Second, we must ensure coherence and convergence. National development plans, the aspirations of Agenda 2063, and the Sustainable Development Goals must reinforce one another, not compete for attention or funding.
Third, we must redefine partnerships for a new era. True partnerships should not be transactional. They should be anchored in mutual respect, co-creation, and shared responsibility, where knowledge, not just capital, is equitably exchanged.
Fourth, we must demand commitments that count — clear, measurable, time-bound actions, with mechanisms for follow-up and course correction.
Excellencies,
As I conclude, let me share a simple truth: we may come from different regions, but we share one planet and one world. The Africa We Want, as articulated in Agenda 2063, and the World We Need, as envisioned in the 2030 Agenda, are inextricably linked.
Our challenges, left unaddressed, become global crises, just as our solutions, if nurtured and scaled, become global assets.

- TASKS:
- A) List every action that the speech excerpt introduces with the words "we must."
- B) Resume the speech excerpt after its final sentence, in the same voice, for a few more sentences.
The data that comes after this passage isn't needed for the work on it.

- MATERIAL PROVIDED:
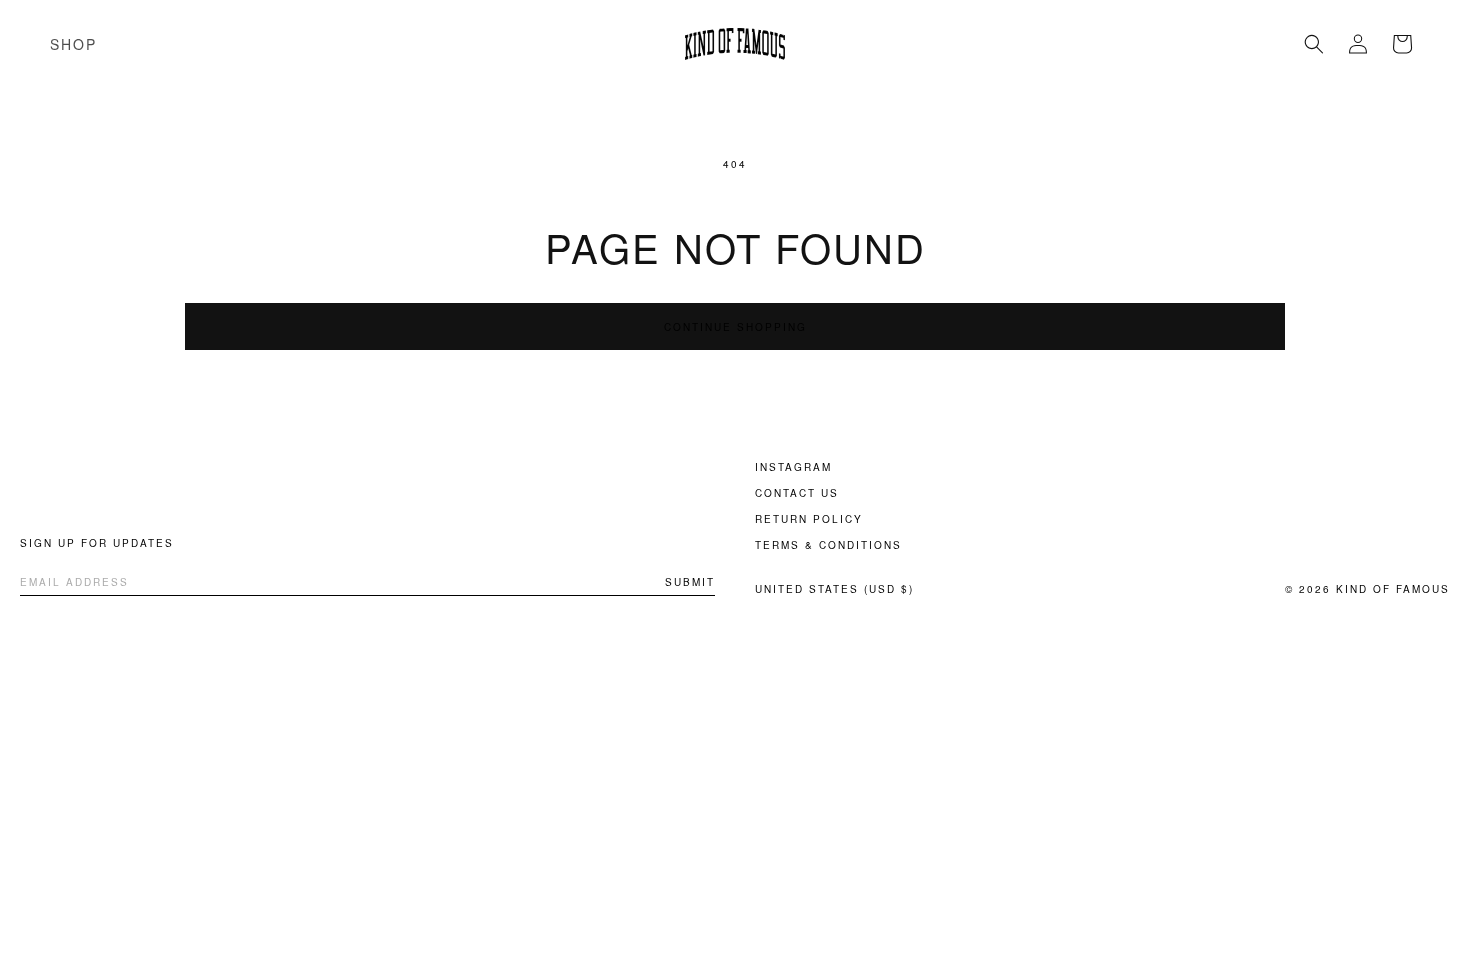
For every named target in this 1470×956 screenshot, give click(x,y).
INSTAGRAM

- IN RESPONSE:
- A)
- Ensure coherence and convergence
- Redefine partnerships for a new era
- Demand commitments that count

- B)
Let this meeting serve not only as a moment of reflection but as a decisive step toward convergence, cooperation, and delivery. Africa is not the last frontier of development. It is the proving ground of whether global commitments can truly be met in the most complex and promising environments.
Today, we renew a compact between Africa and the world, between present choices and future possibilities. The question isn't whether we can achieve these interlinked agendas.
The question is whether we have the collective will to make the choices that our future generations will thank us for.
In this spirit, I call upon all of us to move from rhetoric to results, and from planning to performance. If there is one consensus we must all carry forward, it is this: The time to act is a present imperative. Let us match our ambition with execution, and our conviction with delivery.